Non era preparato al colpo, così che quando aprì le braccia per stringerla a sé, ricevette la prima coltellata in pieno petto.
Il respiro gli uscì tutto d'un fiato e per un istante rimase immobile a guardare la lama infissa nella carne, ma lei non gli lasciò il tempo di comprendere. Gemendo, sfilò il pugnale e lo colpì di nuovo, trafiggendogli il collo di lato con una tale violenza che la lama spuntò dall'altra parte.
Enrico cadde all'indietro, riverso sul letto.
Dalla bocca gli uscì solo un gorgoglio strozzato, poi più nulla.

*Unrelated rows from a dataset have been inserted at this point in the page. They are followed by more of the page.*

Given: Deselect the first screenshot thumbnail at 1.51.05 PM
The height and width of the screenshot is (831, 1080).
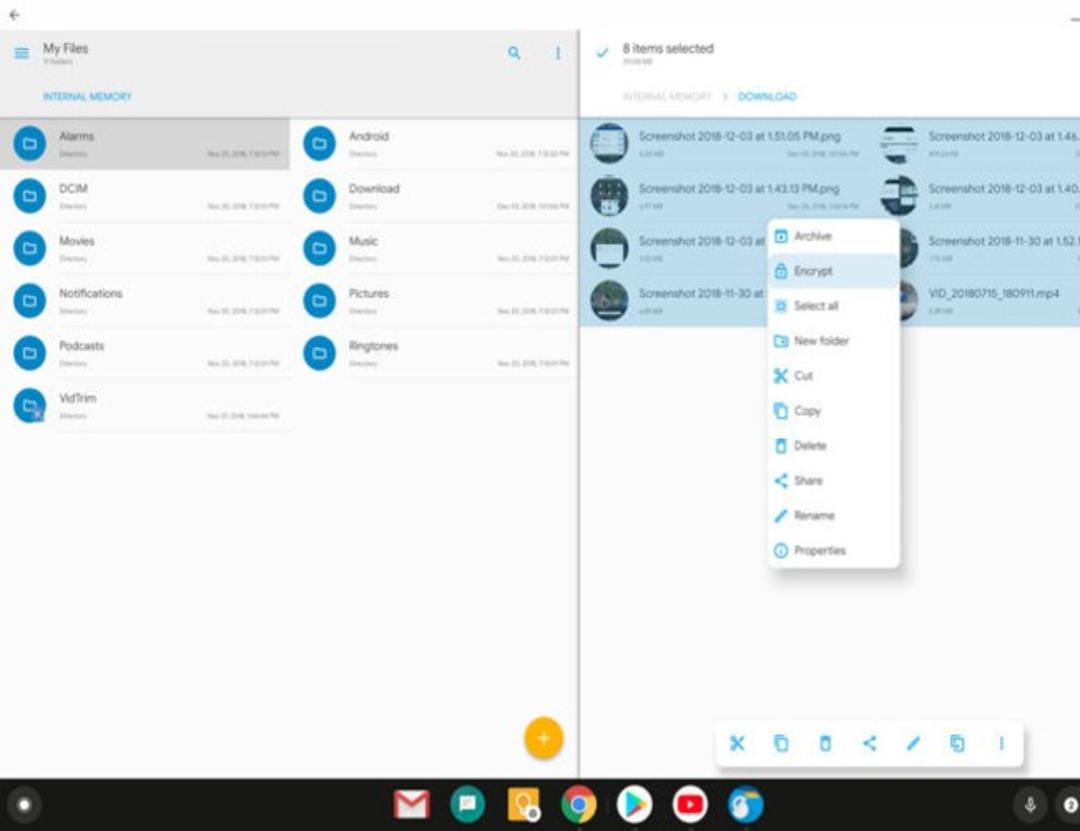Looking at the screenshot, I should pyautogui.click(x=610, y=143).
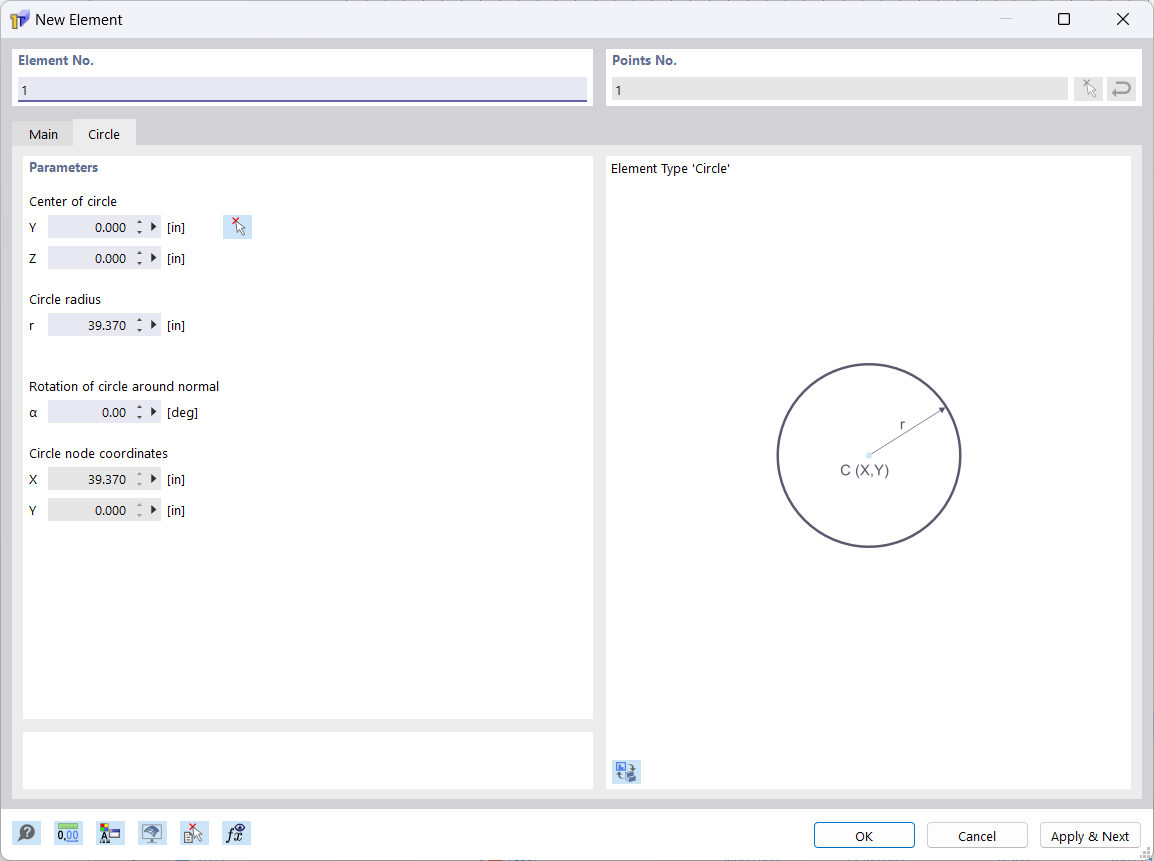Screen dimensions: 1154x861
Task: Open the rotation angle options arrow
Action: 155,411
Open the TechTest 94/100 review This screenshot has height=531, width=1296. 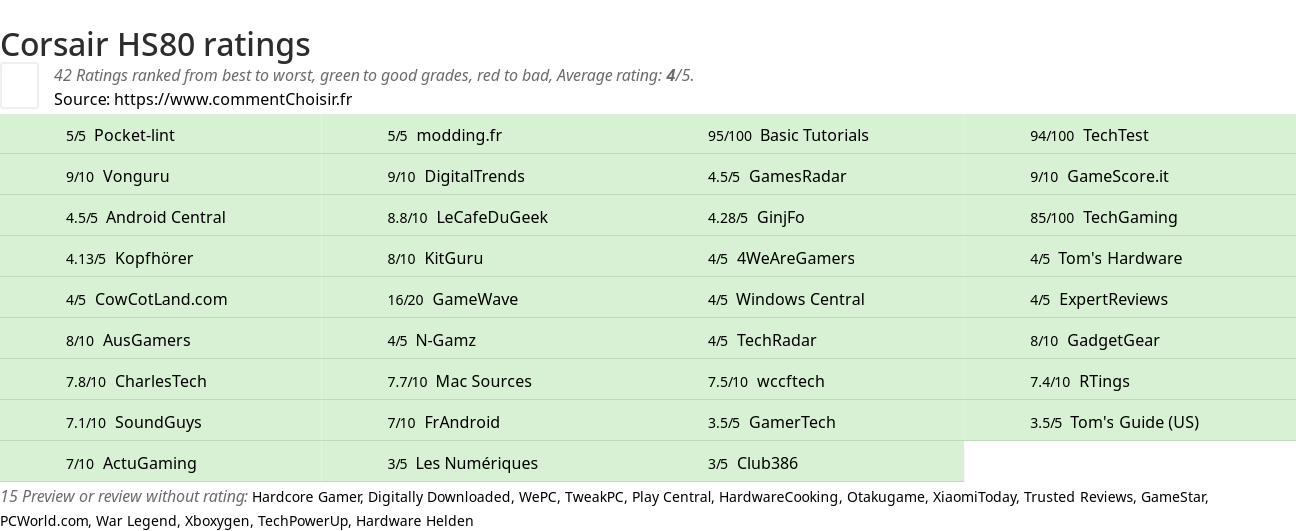tap(1130, 135)
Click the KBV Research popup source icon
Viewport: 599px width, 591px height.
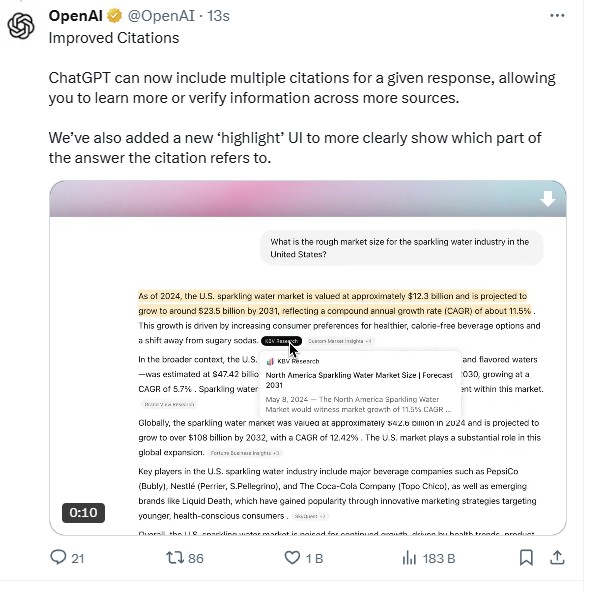270,361
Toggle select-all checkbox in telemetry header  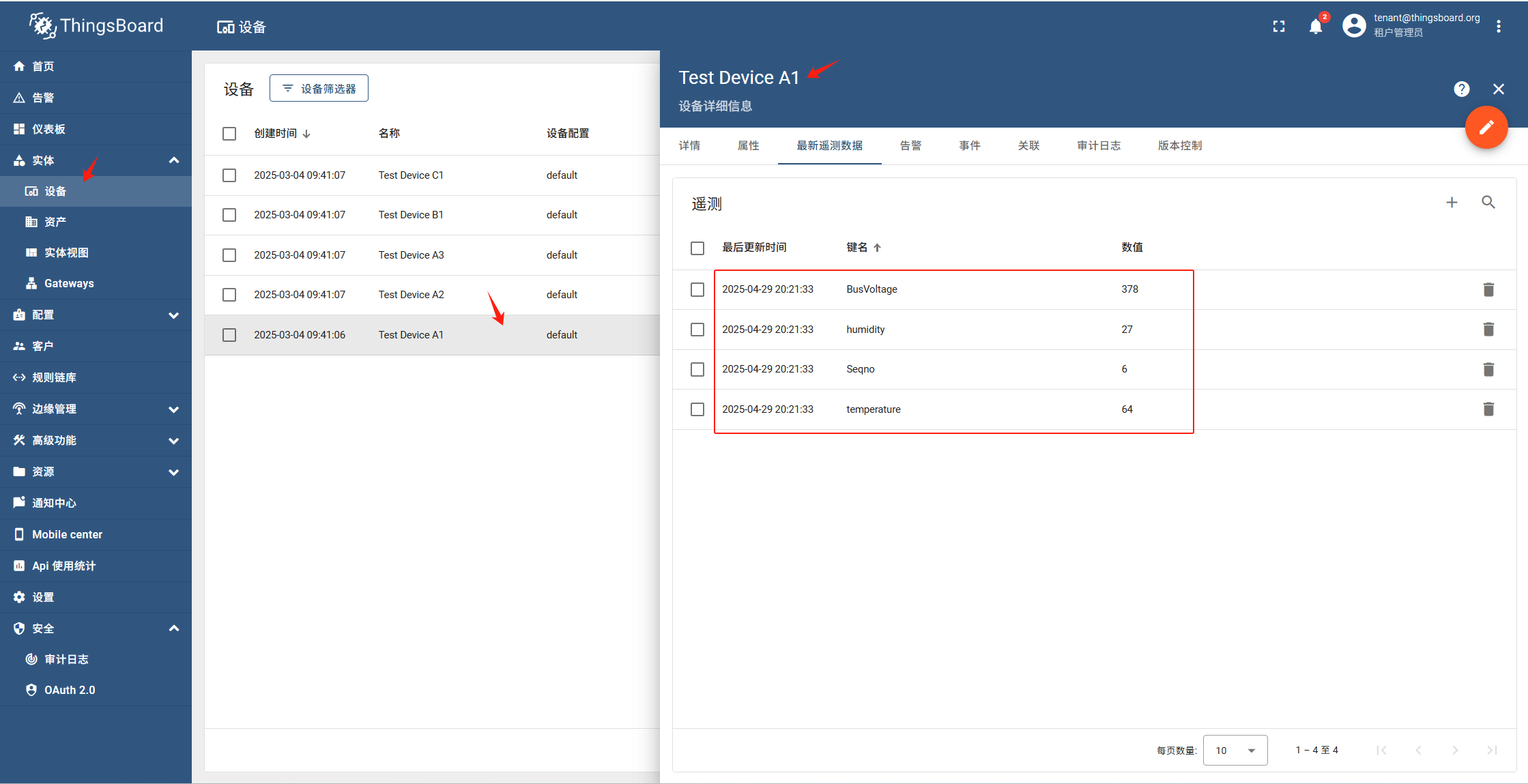coord(697,248)
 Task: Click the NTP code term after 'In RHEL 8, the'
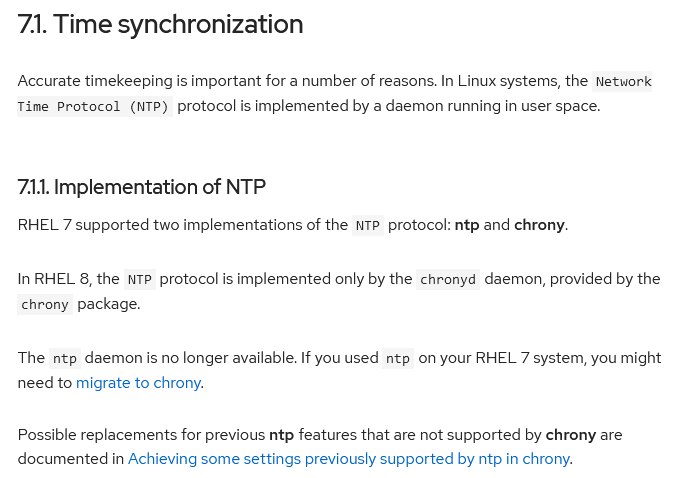click(x=140, y=280)
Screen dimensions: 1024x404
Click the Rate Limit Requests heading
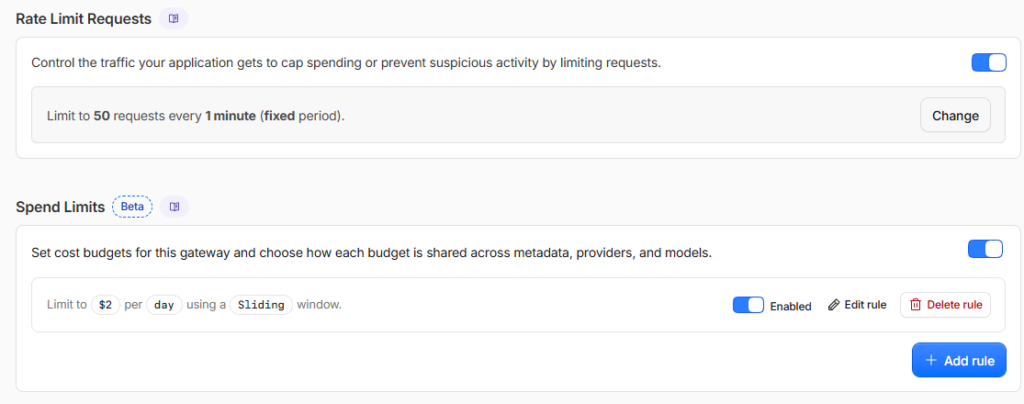(x=84, y=19)
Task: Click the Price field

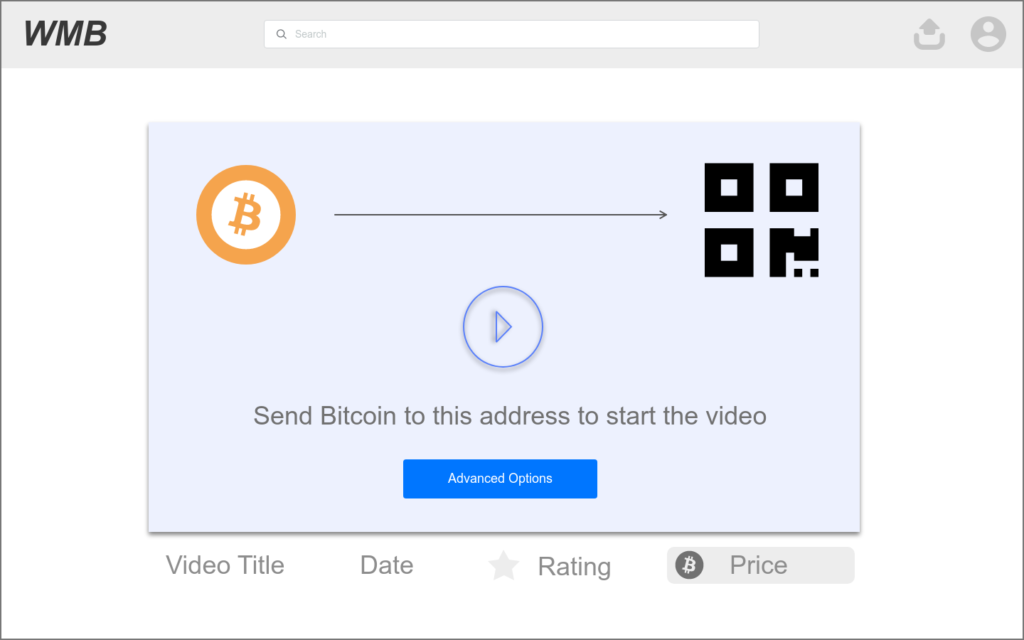Action: click(x=760, y=565)
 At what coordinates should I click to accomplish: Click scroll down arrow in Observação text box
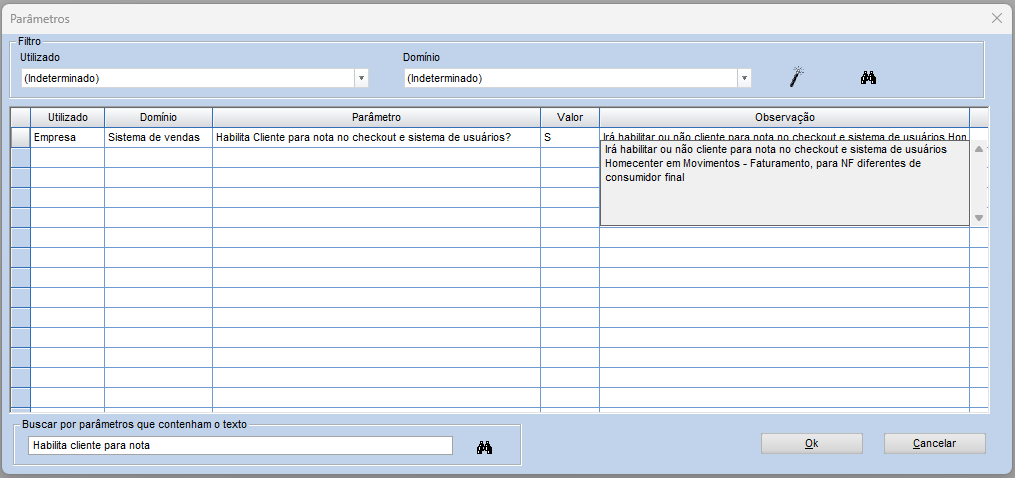[979, 217]
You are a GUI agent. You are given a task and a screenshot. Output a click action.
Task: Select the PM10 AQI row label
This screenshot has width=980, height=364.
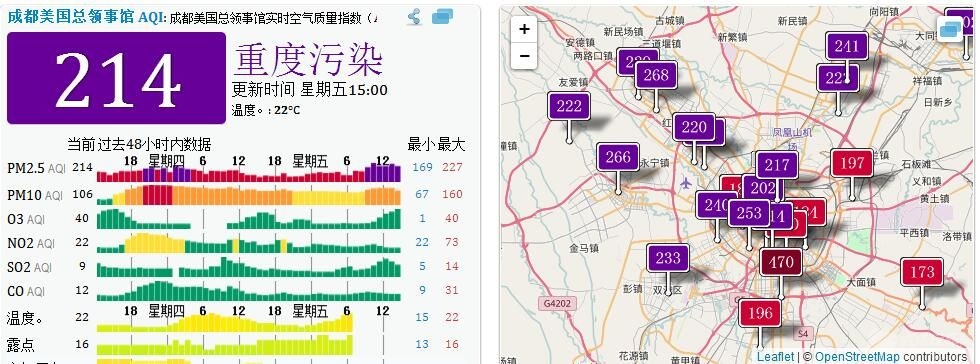click(x=35, y=195)
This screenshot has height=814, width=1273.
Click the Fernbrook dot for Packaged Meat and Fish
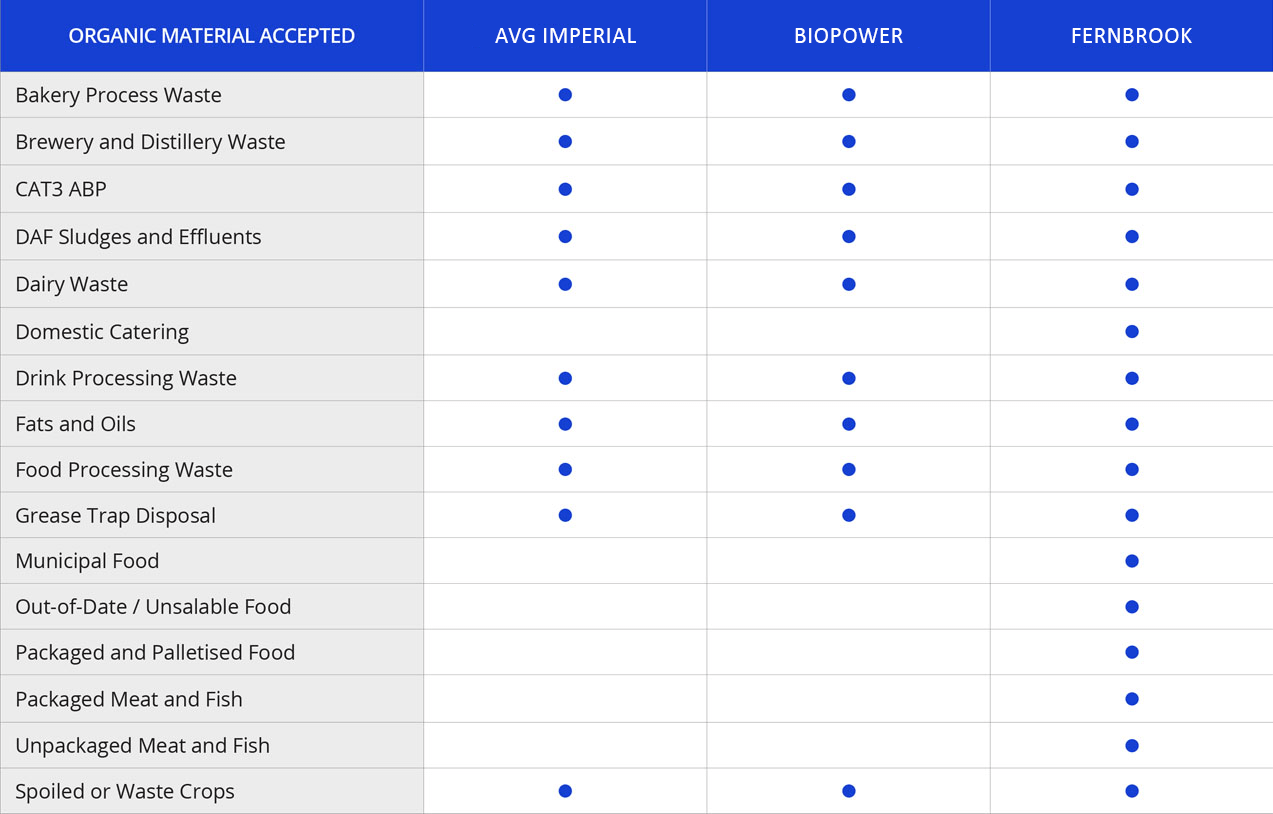(1132, 699)
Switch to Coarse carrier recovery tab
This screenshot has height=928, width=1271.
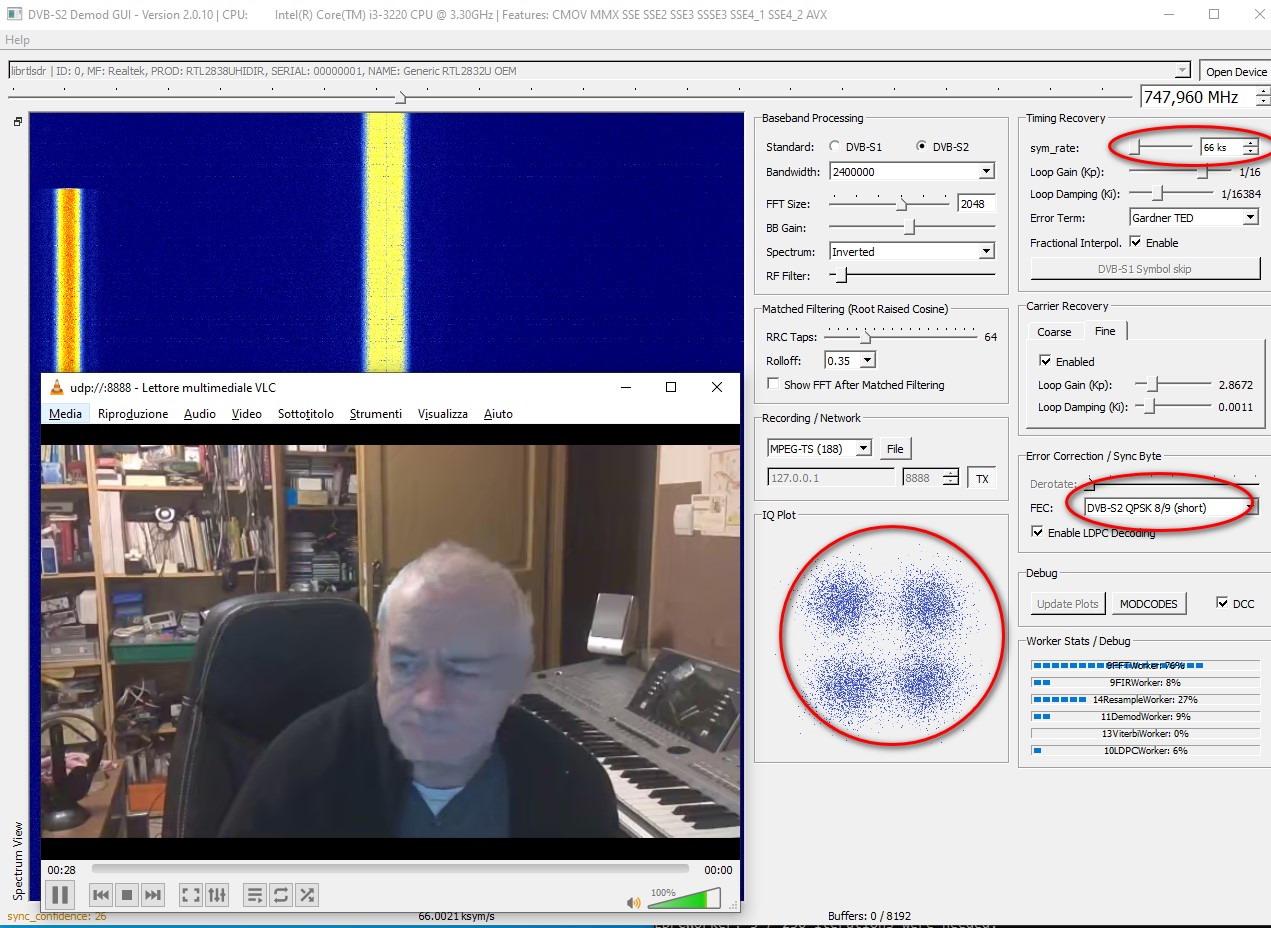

Martina, piangendo disperatamente, gli si inginocchiò accanto sulle lenzuola inzuppate di sangue e cominciò a recitare tra i singhiozzi la cantilena rituale. Le sue mani accarezzavano il viso con dolcezza, seguendone i lineamenti, poi infilò le unghie dei pollici negli incavi delle orbite, con un rapido movimento ne estrasse gli occhi e se li ficcò, attaccaticci e sanguinolenti, nel corsetto.
Adesso non piangeva più.
Sfilò lo stiletto sacrificale dal collo del suo amore, lo pulì sulle lenzuola e lo ripose nella sua custodia.
Infine alzò le braccia in alto, fece i segni che dovevano essere fatti recitando ad alta voce le Parole, e con un ultimo sguardo al corpo di Enrico svanì nell'aria.